At this point, I was confident that we were going to win the game. We had the technological edge, we were far ahead in points, and we had just defeated Gogf/Knupp's army - not to mention that there were only some 15 turns left to go. Well, the one problem was that I had been focusing on the action at the bottom of the map and ignored the top. Rightly so, I think, but Pholkhero was in more trouble than I realized against Snaproll. At some point during the fighting in the south, Pholkhero asked me "should I found another city?" and I told him that of course he should do so, if it were possible. Now my expectation was that he would found a city in the backlines, but I did not spell this out explicitly. Instead, Pholkhero founded a new city aggressively towards Snaproll, with no roads connecting it to his civ, and with only 3 units to guard it. You can see the location on the minimap above, circled in yellow. That was, erm, not the best decision. Snaproll began moving an army forward at this time, and he razed the city pretty easily without much issue. Pholkhero was now down a city.

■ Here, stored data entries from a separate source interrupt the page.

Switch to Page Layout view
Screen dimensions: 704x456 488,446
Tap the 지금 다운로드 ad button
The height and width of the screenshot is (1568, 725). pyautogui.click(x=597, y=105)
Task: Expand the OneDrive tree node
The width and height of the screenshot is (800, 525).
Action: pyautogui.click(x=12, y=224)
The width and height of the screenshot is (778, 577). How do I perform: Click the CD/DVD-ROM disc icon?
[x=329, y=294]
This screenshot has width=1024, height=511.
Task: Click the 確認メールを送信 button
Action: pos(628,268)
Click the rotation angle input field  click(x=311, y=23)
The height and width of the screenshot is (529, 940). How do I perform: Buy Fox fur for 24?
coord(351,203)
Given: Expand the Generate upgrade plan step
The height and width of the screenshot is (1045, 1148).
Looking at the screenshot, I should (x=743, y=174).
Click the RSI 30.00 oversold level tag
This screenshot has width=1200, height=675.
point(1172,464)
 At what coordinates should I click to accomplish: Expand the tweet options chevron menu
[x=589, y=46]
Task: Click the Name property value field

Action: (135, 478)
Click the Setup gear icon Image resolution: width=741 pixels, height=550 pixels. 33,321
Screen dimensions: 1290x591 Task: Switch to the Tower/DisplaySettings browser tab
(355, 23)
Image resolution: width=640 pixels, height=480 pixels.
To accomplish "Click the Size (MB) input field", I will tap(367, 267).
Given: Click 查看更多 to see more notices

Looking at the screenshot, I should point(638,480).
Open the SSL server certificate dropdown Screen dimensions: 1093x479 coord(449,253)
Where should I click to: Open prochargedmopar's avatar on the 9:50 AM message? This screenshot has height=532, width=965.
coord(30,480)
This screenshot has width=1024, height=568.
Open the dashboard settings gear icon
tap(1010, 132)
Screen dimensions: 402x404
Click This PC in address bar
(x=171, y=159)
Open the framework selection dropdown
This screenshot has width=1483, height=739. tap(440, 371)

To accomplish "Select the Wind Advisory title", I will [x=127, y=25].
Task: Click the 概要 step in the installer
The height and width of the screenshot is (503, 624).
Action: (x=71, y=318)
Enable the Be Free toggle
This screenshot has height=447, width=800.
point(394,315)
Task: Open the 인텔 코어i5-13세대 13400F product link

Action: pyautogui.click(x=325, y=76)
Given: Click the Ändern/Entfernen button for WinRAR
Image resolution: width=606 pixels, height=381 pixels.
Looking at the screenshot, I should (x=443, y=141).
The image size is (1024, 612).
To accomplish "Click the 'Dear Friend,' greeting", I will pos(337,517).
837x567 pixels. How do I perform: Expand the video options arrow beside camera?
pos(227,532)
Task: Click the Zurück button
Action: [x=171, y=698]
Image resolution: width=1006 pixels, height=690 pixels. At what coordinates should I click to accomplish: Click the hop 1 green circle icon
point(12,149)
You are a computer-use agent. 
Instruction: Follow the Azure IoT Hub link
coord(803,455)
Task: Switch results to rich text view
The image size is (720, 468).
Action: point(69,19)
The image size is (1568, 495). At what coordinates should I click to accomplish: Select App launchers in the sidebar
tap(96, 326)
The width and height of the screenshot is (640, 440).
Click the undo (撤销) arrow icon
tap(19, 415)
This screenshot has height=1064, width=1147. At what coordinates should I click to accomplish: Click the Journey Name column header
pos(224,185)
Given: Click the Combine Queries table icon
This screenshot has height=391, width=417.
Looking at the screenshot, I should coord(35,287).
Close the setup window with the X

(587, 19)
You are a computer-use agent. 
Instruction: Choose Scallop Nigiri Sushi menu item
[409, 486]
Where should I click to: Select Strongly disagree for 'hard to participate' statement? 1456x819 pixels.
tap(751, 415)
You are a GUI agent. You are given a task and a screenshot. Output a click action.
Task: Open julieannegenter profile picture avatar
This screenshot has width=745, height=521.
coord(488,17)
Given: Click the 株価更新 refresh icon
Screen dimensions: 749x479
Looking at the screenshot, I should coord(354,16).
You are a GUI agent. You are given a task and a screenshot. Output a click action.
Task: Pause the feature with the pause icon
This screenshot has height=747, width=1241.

Furthermore, Gogf now moved a new force up from the south towards Pholkhero's city of Osaka. It was all cats and one elephant, really not a very tough force to defeat, but combined with Snaproll's incoming units, suddenly there was a very grave threat to Pholkhero. I had four workers in the center of the map, frantically building a road through the tundra towards Pholkhero's civ, but it ended up being too slow. The other team razed Osaka and that was that.

My horse archers are literally 2 or 3 turns away from reaching the front, but I just wasn't fast enough. I blame myself for not getting assistance to Pholkhero sooner, but the dire threat to Dantski slowed me just enough to lose this race. Frankly, I also should have done more to push a road up through the north to his civ as well. The logistics of Pholkhero being SO far away from my cities made things tough. The fact that there was no backline Japanese city towards me, which would have extended roads towards my civ, didn't help though. In the end, the other team simply outproduced Pholkhero and overran him with units. I take the blame for not sending enough help, however. Expanding forward towards the enemy, when we had a large points lead and simply had to avoid elimination - that was a weedy move though.

The final 10 turns were simply a points race. I had a lot of horse archers in the middle of the map, but those were easily countered by Gogf's spears and elephants. I knew he had them, and wasn't expecting to succeed, of course... (I had wanted to push for Guilds on the tech tree, which would have given me access to knights, but the other players insisted on Civil Service instead. Of course, both techs probably came a little too late to be of much use.) I ended up with over 1000 points, but it wasn't enough to win. We were only out-pointed by about 100 though, which was pretty darn good for being down a man.

So it was a disappointing loss, but I was pleased with the way our newcomers did here. Pholkhero, Snaproll, and Dantski all had no real experience with MP and played well. I hope that we'll be able to hold more games down the road.